Wipe the liquid crystal on the sealing surface of the filled LC liquid crystal box clean, and apply a certain amount of sealing adhesive. UV radiation causes the adhesive itself to undergo chemical reactions, cross-linking, and polymerization, forming a solid seal, preventing the liquid crystal inside the screen from leaking outward and preventing the invasion of external pollutants. During sealing operations, attention must be paid to: ① The sealing adhesive should be sealed and stored away from light; ② The sealing adhesive should be stored at a low temperature below 10 ℃; ③ The sealing adhesive is toxic, and gloves should be worn during operation. If it gets on the skin, wash it with carbonated water; ④ Timely and frequent inspections should be conducted to control the speed and extent of glue penetration.

21. Cleaning:

Use a cleaning agent, assisted by ultrasonic heating and vibration, to clean the liquid crystal, dust, and other pollutants adhered to the outer surface of the LCD to meet the requirements of finished product processing. At the same time, use the strong penetration of organic solvents to test whether the sealing adhesive and frame adhesive surrounding the liquid crystal box containing LC are sealed (i.e., leak detection).

22. Small cracks, cleaning:

Carefully split the strip-shaped LCD box into PCS-PC LCD semi-finished products using a cleat knife, and then clean and detect leakage according to the processing needs.

23. Redirection (baking):

Due to the influence of external energy during the production process, some liquid crystals may decompose and become electrically charged, and some liquid crystal molecules may not be aligned in the specified way. Therefore, it is necessary to bake the small splits and cleaned LCD semi-finished products at a certain temperature to arrange the liquid crystal molecules in the specified direction to meet the process requirements.

24. Visual inspection:

Visually inspect the appearance, background color, etc. of the LCD semi-finished product using a polarizer to pick out unqualified products.

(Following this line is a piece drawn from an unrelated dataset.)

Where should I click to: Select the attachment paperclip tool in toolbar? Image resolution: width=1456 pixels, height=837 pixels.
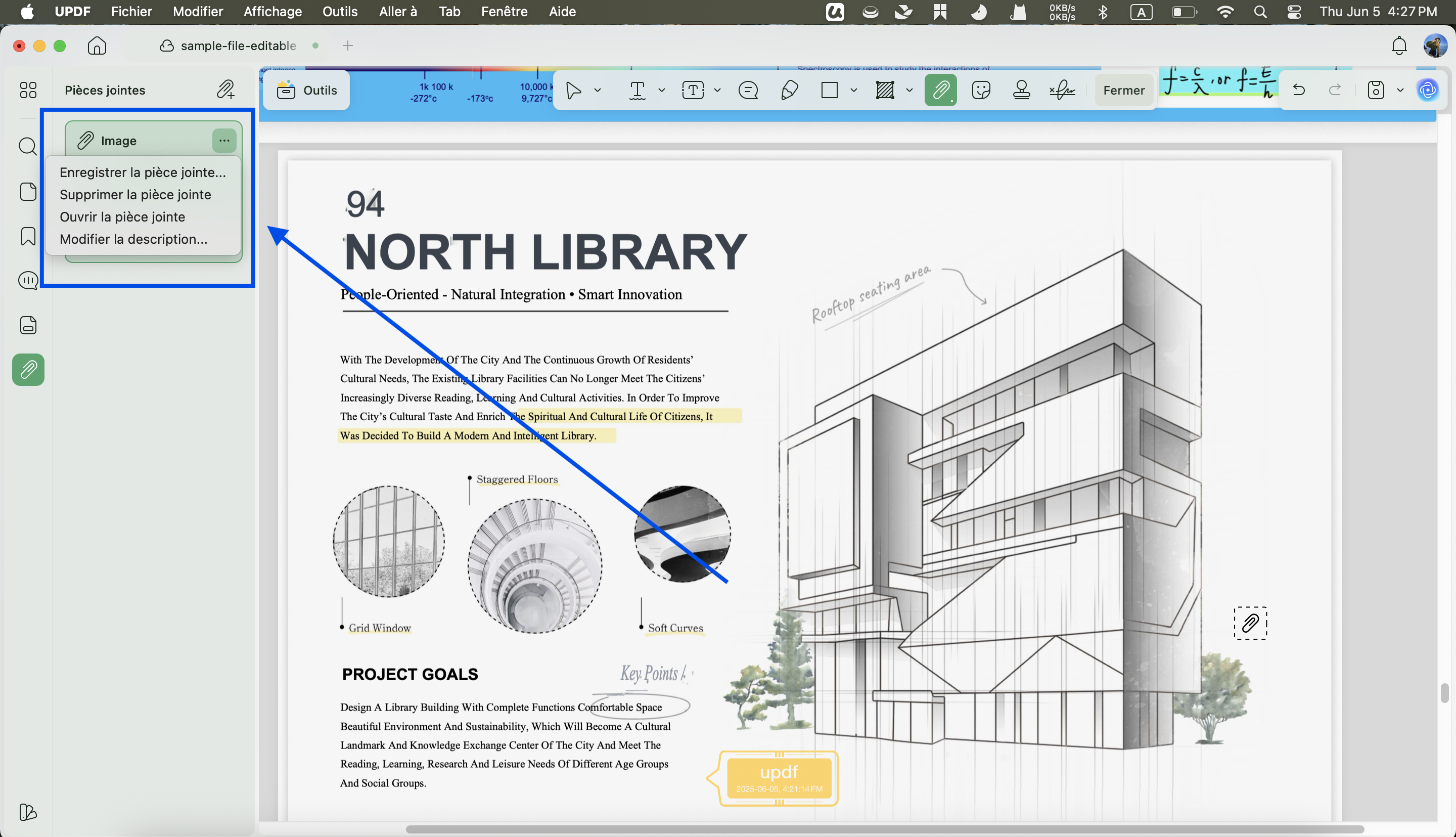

25. Electrical inspection:

Apply the electric field signal to inspect the pattern, appearance, and other information displayed on the LCD screen through a polarizer, and select products A, B, C, and scrap according to the product appearance drawing and the Electrical Inspection and Inspection Specification.

26. Cutting and pasting:

Cut the polarizer into standard polarizers as required. Cutting is divided into cutting upper polarizer and lower polarizer. When mounting, first wipe the outer surface of the LCD with acetone, etc., and then attach and lower the polarizer as needed. The following points should be paid attention to during cutting and mounting operations: ① Pay attention to safety during cutting; ② Select the model and parameters of the polarizer before cutting; ③ Place the polarizer in strict accordance with the requirements, and pay attention to the cutting position of the first knife to minimize the generation of leftover materials; ④ When pasting the film, it is not allowed to paste it upside down or upside down. ⑤ It is not allowed to paste it sideways; ⑥ Avoid bubbles ⑦ According to production needs, some fingers must wear finger covers for operation.

27. Final inspection:

According to the factory inspection standards, conduct final inspection and control on the products to be delivered, ensure that the quality meets customer requirements, and establish a good corporate reputation.

28. Packaging:

According to product requirements and customer requirements, select the appropriate packaging box to package the product, and then enter the warehouse.

29. Warehousing: The products that pass the inspection are packaged and stored in the finished product warehouse, ready for delivery to the user.